[What the exercise asks]: Exact reproduction of the listing is required. Pictures are not reproduced.

--- Provided data Enclosed Below ---

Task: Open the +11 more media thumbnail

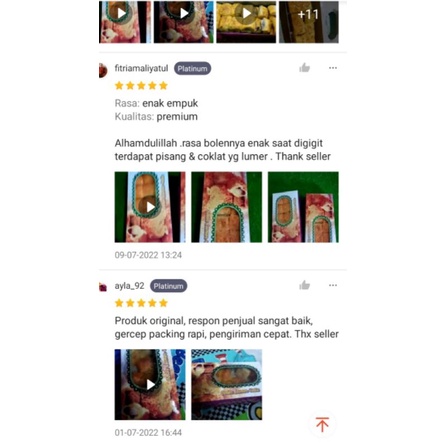Action: click(309, 22)
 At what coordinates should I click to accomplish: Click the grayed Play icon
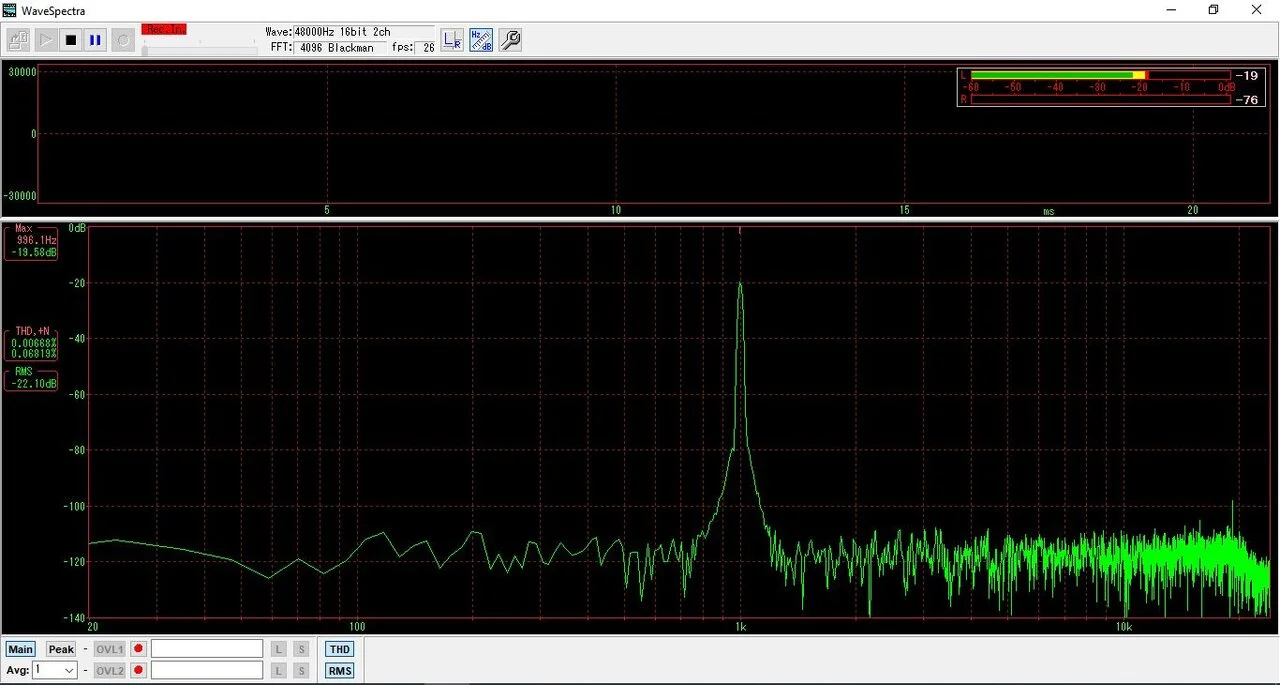coord(45,39)
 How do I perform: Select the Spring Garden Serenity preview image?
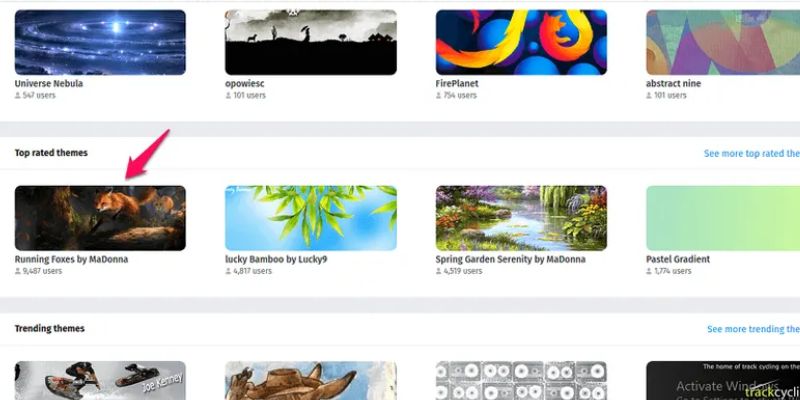tap(521, 218)
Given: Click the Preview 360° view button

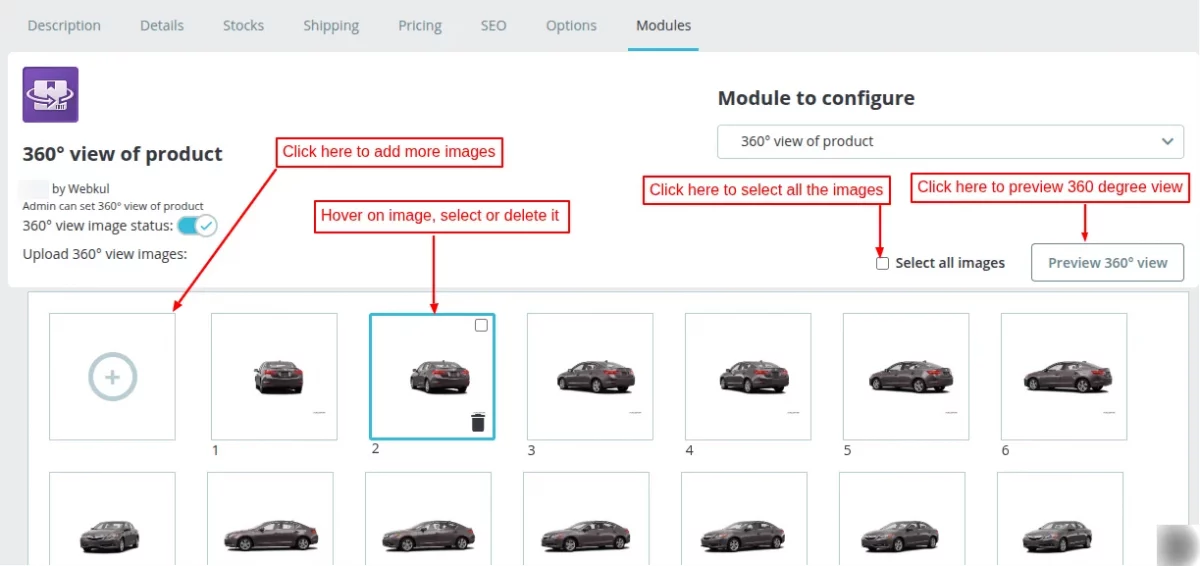Looking at the screenshot, I should (x=1107, y=262).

--- End of Enclosed Provided data ---

[Written reply]:
Task: Open the +11 more media thumbnail

Action: click(309, 22)
 At what coordinates should I click to accomplish: Click the grayed Play icon
coord(45,39)
 How do I perform: Select the Spring Garden Serenity preview image?
tap(521, 218)
Given: Click the Preview 360° view button

Looking at the screenshot, I should (x=1107, y=262).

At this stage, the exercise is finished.